Like a giant silver bullet shot from a gun at up to 800 miles per hour, Elon Musk’s Hyperloop promises to transport people (and cars) across California faster than bullet trains -- and at a fraction of the cost.
Musk finally unveiled the official concept Monday afternoon, to media hoopla worthy of the Segway's introduction, after teasing the idea of a magnetically propelled something-or-other for the past year
Called Hyperloop, it would entail sleek pods that travel within low-pressure tubes that are nearly airless. The pods would hover on a cushion of air, floating above thin skis of a custom metal alloy; air sucked in from an intake in front of the pod would be compressed and ejected beneath to levitate it above the metal sleeve of its tube. Electromagnets would zap the craft forward at high speeds -- some would say “ludicrous speed,” in the words of the classic film “Spaceballs.”
Sound crazy? That’s what Daryl Oster said as well.
"At first I thought, yeah, this is the craziest thing I’ve ever heard of,” Oster, the CEO of California company ET3, told Fox Business.
He was talking of the general concept of magnetic levitation, yet that and Musk's ideas are not all that far fetched after all. Indeed, Oster's company is already hard at work making a similar concept work.
Mr. Oster, meet the competition.
Musk is the uber-brainy genius who invented PayPal, privatized outer space through SpaceX and finally made electric cars a commercial force through his company Tesla Motors. In a blog post at the car company's website, he detailed the concept -- after a long night spent dotting I's and crossing T's.
It was born from frustration at his state’s plan to build a bullet train that he called one of the most expensive per mile and one of the slowest in the world.
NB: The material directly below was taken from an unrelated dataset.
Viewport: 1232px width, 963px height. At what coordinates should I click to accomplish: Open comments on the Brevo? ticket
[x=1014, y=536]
“It would be great to have an alternative to flying or driving, but obviously only if it is actually better than flying or driving,” Musk wrote. The Hyperloop concept is that option, he said, a fifth mode of transportation after planes, trains and automobiles (and boats).
He detailed the concept for the Hyperloop in a PDF accompanying his blog post, which explores the entire concept, from concrete pylons to the solar panels that would power the system. He's even pinned down the number of passengers per pod (28) and the estimated cost of a one-way ticket ($20 -- not bad). Indeed, Musk envisions a system that would be somewhat self-sustaining.
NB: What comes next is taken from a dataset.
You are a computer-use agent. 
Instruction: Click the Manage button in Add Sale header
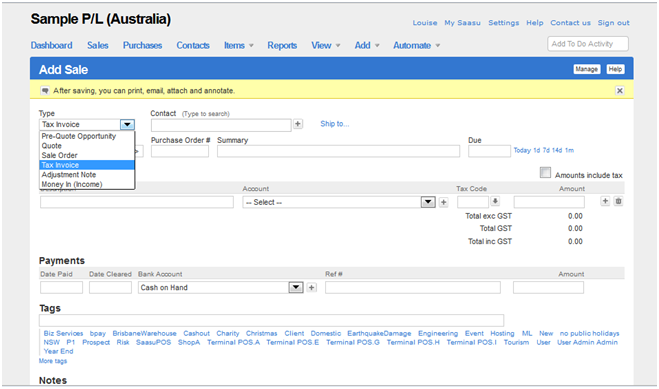pos(587,69)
“The Hyperloop can generate far in excess of the energy needed to operate,” he wrote, thanks to solar panels lining the top of the steel tube.
Oh, and one more thing: There's no sonic boom with Hyperloop. According to "Businessweek," which interviewed Musk ahead of his announcement, the pods could in theory travel at high speeds without breaking the sound barrier.
“The pod can go just below the speed of sound relative to the air,” Musk said.
After all the hype, however, Hyperloop is still just hot air. Musk has publicly stated that he is too busy to explore the concept himself, instead releasing the idea into the public domain to see what others will do with it. It's up to Oster and others to turn the idea into reality.
And for his part, Oster believes "maglev" transportation is very much real.
“It’s literally space travel on Earth,” he said.